SINGAPORE: The British pound struggled to stay afloat in Asian trade on Friday having suffered a tumultuous slide overnight, as investors feared political turmoil in the country could see it crash out of the European Union without a divorce deal.
Both the dollar and the yen benefited from a deepening crisis for UK Prime Minister Theresa May after the resignation of key ministers from her government imperilled her Brexit plan.
That left the sterling vulnerable to further losses. It was changing hands at $1.2792, barely holding steady after declining 1.7 percent on Thursday, its steepest percentage slide since Oct. 11, 2016.
The resignations, including that of Brexit minister Dominic Raab, came hours after May had claimed backing for a draft divorce deal.
The hostility from government and opposition lawmakers raised the risk that the deal would be rejected in parliament and that Britain could leave the EU on March 29 without a safety net.
May’s compromise plan, which seeks to maintain close trade ties with the EU in the future, is facing opposition from Brexiteers, pro-Europeans, the Northern Irish party that props up her government, and even some of her own ministers, thus raising the risks of her losing her job, of Britain leaving the bloc with no agreement or even another referendum.
Without a deal, the UK would move in March from seamless trade with the EU to customs arrangements set by the World Trade Organization for external states, which could cause panic in financial markets.
However, some analysts believe sterling bulls have a reason not to throw in their towel yet, noting there is a chance of another referendum with the choice between a hard Brexit and remaining in the EU.
A snap Sky News poll yesterday showed 55 percent in favour of another referendum, while 54 percent supported no Brexit, 32 percent a hard Brexit and only 14 percent May’s deal.
The euro tacked on 0.05 percent to trade at $1.1338. Investors were hopeful after reports out of Italy said that Italian Prime Minister Giuseppe Conte was looking to work with the EU over his government’s 2019 budget, which has been rejected by Brussels.
The single currency has gained over the last three trading sessions, but was up only 0.1 percent versus the dollar month to date, underscoring the strains from weakening economic momentum in Europe, Italian budget woes and the Brexit uncertainty.
The dollar index, a gauge of its value versus six major peers, was up 0.05 percent at 96.97, not far off a 16-month high of 97.69 hit at the start of the week.
Currency markets were also keeping an eye on the U.S.-Sino trade tensions as traders looked for concrete signs the economic powers were seeking to de-escalate their dispute.
A Financial Times report said U.S. Trade Representative Robert Lighthizer has told some industry executives that another round of U.S. tariffs on Chinese imports has been put on hold.

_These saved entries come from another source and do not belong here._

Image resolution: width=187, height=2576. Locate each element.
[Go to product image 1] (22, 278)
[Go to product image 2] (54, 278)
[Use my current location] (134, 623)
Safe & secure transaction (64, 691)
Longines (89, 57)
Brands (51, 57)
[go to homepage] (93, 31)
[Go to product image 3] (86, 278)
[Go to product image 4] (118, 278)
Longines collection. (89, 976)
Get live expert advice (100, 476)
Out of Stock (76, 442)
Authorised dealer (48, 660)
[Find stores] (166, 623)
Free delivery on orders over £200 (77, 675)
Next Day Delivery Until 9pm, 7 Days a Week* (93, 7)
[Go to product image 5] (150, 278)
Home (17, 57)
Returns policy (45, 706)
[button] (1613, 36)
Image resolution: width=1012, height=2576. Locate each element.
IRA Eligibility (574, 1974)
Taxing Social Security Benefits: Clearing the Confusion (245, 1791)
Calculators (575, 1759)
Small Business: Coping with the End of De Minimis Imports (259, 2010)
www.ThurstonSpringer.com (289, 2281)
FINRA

But a U.S. Trade Representative spokesperson later denied this report.
Most analysts forecast the dollar to remain well supported in the coming month’s thanks to the Federal Reserve’s commitment to continue to gradually raise interest rates.
The fourth hike for this year is expected next month, backed by a robust economy and rising wage pressures.
The safe-haven yen was well bid in Asian trade, changing hands at 113.34, as the Brexit turmoil drew investors toward the Japanese currency. The yen had hit a six-week low of 114.20 on Monday before reversing course.
The Australian dollar lost 0.14 percent at $0.7272 on Friday. The Aussie had gained 0.58 percent in the previous trading session on the back of stronger than expected jobs data.